═══ Task input

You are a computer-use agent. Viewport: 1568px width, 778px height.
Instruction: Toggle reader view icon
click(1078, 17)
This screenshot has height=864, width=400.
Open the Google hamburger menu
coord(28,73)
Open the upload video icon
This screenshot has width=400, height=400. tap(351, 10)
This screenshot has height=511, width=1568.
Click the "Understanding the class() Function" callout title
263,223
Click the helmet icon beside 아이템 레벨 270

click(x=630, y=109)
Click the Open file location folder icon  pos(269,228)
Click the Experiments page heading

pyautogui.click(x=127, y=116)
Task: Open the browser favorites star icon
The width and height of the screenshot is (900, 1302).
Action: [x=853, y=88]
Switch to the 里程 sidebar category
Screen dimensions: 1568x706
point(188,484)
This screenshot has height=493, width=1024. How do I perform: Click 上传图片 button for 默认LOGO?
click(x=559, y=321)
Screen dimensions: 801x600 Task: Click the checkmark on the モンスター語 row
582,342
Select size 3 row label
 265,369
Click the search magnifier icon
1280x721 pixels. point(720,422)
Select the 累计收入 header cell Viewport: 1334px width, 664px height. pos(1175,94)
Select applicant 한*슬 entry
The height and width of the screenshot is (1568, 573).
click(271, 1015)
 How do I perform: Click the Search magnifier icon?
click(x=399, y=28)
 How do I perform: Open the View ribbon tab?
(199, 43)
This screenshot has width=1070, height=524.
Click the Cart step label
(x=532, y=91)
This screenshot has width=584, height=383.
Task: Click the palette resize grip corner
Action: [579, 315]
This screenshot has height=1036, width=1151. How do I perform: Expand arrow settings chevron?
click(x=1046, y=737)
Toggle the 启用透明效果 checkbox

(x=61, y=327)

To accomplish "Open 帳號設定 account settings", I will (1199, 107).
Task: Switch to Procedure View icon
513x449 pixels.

══════

» Task brief: None of the lines above may be skipped. Transcribe each one exactly.

» Result of this task:
You are a computer-use agent. Viewport: 1568px width, 778px height.
Instruction: Toggle reader view icon
click(1078, 17)
This screenshot has height=864, width=400.
Open the Google hamburger menu
coord(28,73)
Open the upload video icon
This screenshot has width=400, height=400. tap(351, 10)
This screenshot has height=511, width=1568.
Click the "Understanding the class() Function" callout title
263,223
Click the helmet icon beside 아이템 레벨 270

click(x=630, y=109)
Click the Open file location folder icon  pos(269,228)
Click the Experiments page heading

pyautogui.click(x=127, y=116)
Task: Open the browser favorites star icon
The width and height of the screenshot is (900, 1302).
Action: [x=853, y=88]
Switch to the 里程 sidebar category
Screen dimensions: 1568x706
point(188,484)
This screenshot has height=493, width=1024. How do I perform: Click 上传图片 button for 默认LOGO?
click(x=559, y=321)
Screen dimensions: 801x600 Task: Click the checkmark on the モンスター語 row
582,342
Select size 3 row label
 265,369
Click the search magnifier icon
1280x721 pixels. point(720,422)
Select the 累计收入 header cell Viewport: 1334px width, 664px height. pos(1175,94)
Select applicant 한*슬 entry
The height and width of the screenshot is (1568, 573).
click(271, 1015)
 How do I perform: Click the Search magnifier icon?
click(x=399, y=28)
 How do I perform: Open the View ribbon tab?
(199, 43)
This screenshot has width=1070, height=524.
Click the Cart step label
(x=532, y=91)
This screenshot has width=584, height=383.
Task: Click the palette resize grip corner
Action: [579, 315]
This screenshot has height=1036, width=1151. How do I perform: Expand arrow settings chevron?
click(x=1046, y=737)
Toggle the 启用透明效果 checkbox

(x=61, y=327)

To accomplish "Open 帳號設定 account settings", I will (1199, 107).
Task: Switch to Procedure View icon
513x449 pixels.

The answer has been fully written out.